◆ **Try it**: Go through the listing beneath and show each line containing the string "below".

◆ **Data excerpts**:
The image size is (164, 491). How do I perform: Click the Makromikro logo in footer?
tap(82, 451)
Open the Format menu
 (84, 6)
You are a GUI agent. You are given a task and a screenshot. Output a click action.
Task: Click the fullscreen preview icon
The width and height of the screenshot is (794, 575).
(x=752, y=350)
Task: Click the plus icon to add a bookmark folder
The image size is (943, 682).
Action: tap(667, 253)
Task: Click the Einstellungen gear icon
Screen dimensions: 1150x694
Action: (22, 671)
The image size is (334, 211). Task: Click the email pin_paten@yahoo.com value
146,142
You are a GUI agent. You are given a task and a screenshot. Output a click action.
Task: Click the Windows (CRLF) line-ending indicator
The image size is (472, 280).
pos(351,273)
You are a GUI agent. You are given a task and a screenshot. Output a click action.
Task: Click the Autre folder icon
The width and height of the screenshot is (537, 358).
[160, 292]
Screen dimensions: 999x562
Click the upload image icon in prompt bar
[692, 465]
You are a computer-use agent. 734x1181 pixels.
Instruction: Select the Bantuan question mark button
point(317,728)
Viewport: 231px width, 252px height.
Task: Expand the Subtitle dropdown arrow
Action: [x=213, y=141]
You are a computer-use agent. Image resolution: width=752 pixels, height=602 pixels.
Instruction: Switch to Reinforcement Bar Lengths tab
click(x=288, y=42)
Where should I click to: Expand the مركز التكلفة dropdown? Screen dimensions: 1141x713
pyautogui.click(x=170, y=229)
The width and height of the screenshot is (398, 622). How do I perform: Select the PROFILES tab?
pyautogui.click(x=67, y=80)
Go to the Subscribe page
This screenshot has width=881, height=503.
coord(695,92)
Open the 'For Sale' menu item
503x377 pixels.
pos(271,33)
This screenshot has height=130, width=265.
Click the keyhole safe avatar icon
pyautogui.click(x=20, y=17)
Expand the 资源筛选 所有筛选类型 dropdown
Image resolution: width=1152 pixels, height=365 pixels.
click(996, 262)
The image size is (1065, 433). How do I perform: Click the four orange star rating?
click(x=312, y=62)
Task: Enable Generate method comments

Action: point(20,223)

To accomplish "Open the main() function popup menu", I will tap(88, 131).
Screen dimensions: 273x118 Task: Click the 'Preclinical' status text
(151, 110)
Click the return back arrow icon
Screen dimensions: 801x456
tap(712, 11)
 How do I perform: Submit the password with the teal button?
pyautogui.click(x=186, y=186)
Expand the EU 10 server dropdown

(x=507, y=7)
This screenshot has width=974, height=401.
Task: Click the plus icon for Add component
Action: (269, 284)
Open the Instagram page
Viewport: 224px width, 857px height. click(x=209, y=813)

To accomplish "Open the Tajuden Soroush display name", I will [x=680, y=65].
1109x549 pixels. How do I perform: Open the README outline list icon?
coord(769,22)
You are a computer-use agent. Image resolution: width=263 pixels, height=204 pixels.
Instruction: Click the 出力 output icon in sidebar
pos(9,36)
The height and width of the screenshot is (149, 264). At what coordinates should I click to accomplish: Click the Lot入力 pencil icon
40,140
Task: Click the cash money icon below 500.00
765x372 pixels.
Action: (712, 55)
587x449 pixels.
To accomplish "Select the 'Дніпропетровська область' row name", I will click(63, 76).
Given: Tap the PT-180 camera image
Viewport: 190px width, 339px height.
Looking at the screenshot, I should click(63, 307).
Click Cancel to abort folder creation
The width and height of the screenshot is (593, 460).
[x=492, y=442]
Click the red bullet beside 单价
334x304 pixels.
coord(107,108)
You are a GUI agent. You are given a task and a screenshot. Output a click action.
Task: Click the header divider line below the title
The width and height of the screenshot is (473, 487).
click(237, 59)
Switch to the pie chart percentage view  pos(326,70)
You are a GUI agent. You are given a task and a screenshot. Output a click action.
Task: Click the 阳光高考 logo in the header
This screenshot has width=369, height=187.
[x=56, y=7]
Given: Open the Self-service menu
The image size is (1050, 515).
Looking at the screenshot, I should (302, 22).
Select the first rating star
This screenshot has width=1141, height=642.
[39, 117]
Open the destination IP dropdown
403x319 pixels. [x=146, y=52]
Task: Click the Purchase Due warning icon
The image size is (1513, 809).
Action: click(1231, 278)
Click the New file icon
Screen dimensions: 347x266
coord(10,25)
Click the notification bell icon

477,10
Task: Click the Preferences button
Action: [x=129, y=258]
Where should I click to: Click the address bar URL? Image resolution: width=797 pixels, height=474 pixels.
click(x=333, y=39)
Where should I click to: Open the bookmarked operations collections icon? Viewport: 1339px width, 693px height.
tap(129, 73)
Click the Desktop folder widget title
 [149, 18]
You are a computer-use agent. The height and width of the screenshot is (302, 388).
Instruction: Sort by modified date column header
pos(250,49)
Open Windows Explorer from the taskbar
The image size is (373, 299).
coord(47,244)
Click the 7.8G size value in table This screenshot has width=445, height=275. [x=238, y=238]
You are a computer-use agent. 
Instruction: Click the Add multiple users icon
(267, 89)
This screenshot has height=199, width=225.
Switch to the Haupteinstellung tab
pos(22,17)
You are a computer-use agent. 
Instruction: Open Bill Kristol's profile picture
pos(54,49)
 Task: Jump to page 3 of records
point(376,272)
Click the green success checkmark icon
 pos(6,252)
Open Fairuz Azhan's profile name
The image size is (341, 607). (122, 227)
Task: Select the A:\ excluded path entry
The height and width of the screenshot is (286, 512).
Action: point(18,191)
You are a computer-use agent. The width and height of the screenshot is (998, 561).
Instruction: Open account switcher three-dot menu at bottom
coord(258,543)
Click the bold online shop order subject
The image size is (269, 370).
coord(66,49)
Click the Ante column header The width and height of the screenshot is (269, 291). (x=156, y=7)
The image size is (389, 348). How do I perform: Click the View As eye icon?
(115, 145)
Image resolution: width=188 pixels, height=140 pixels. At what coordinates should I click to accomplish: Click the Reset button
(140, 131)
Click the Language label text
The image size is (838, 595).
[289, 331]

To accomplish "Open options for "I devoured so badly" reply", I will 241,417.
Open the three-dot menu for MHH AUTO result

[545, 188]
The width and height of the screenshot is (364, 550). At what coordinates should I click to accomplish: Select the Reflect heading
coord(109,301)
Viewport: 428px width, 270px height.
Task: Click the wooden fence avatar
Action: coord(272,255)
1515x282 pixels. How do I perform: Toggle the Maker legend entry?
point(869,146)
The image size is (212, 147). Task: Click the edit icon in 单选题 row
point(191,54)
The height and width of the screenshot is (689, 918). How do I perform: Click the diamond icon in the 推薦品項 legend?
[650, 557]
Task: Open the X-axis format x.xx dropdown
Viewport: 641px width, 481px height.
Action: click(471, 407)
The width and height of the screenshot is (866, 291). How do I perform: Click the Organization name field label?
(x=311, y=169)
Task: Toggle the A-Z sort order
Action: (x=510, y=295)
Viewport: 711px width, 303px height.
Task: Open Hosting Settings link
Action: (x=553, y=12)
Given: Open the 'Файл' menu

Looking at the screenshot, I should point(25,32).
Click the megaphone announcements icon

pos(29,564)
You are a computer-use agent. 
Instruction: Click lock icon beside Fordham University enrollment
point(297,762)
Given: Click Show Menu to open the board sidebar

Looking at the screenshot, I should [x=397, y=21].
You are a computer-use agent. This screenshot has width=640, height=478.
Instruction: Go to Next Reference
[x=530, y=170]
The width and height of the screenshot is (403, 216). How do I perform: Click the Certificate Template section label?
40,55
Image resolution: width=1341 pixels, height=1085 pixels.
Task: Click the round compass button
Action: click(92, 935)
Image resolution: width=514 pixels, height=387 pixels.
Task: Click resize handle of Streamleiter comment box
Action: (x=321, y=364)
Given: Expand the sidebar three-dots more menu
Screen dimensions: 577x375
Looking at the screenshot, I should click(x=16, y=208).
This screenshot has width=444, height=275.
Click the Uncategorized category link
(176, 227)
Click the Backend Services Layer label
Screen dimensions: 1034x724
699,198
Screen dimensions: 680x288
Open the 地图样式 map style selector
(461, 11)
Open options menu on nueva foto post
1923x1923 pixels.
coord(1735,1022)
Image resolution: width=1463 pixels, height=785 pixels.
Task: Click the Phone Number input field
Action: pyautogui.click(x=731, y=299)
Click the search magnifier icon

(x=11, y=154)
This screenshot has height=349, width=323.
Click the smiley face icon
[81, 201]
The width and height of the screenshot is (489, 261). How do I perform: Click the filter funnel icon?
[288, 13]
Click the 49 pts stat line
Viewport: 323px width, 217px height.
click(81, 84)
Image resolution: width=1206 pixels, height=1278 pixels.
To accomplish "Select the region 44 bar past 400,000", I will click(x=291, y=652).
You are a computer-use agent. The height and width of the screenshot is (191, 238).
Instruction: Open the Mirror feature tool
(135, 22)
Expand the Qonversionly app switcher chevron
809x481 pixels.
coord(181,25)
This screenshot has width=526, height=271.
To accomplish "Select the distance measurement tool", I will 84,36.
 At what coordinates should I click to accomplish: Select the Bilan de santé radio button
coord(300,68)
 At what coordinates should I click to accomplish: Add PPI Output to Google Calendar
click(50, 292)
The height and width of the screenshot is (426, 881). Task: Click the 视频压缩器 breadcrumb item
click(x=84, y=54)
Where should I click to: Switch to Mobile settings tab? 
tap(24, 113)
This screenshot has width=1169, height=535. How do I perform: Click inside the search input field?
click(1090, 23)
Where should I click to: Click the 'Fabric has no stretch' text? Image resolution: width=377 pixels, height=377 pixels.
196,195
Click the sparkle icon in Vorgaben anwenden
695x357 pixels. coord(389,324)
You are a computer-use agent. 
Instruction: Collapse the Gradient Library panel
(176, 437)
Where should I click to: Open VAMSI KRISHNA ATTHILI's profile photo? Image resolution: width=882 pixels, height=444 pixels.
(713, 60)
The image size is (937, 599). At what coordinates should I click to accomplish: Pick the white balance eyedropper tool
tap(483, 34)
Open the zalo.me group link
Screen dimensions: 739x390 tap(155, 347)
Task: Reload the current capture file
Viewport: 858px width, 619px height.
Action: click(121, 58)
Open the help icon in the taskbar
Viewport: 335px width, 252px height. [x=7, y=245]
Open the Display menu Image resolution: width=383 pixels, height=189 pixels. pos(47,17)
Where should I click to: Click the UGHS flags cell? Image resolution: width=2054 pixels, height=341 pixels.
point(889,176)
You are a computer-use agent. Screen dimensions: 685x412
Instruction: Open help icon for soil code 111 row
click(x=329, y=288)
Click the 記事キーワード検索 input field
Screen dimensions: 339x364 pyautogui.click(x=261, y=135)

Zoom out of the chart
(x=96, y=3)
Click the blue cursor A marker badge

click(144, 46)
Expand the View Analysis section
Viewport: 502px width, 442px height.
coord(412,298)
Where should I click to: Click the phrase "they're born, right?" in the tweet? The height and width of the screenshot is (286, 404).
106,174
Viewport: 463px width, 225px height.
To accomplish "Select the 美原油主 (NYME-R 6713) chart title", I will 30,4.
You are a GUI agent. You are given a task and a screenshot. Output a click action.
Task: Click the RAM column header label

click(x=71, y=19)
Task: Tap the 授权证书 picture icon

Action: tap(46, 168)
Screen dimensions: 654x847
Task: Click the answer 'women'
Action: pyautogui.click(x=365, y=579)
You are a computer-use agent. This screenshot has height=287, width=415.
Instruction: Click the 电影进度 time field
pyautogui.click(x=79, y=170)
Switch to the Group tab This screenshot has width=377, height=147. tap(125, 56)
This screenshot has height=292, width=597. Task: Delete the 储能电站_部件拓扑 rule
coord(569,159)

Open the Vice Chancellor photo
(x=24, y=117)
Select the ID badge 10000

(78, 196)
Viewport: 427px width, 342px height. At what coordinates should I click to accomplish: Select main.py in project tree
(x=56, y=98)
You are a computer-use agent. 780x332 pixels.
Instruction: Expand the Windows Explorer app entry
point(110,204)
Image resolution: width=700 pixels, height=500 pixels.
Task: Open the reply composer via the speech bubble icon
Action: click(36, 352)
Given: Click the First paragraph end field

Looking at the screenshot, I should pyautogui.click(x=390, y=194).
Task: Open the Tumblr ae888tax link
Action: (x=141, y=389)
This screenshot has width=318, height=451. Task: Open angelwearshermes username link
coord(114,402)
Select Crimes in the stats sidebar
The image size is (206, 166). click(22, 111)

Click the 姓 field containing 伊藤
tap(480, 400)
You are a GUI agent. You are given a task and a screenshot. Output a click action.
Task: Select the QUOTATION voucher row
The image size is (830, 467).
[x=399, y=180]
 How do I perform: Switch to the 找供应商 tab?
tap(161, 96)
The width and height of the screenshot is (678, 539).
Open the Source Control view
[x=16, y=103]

◆ **Solved problem**:
Task: Click the cash money icon below 500.00
Task: Click the header divider line below the title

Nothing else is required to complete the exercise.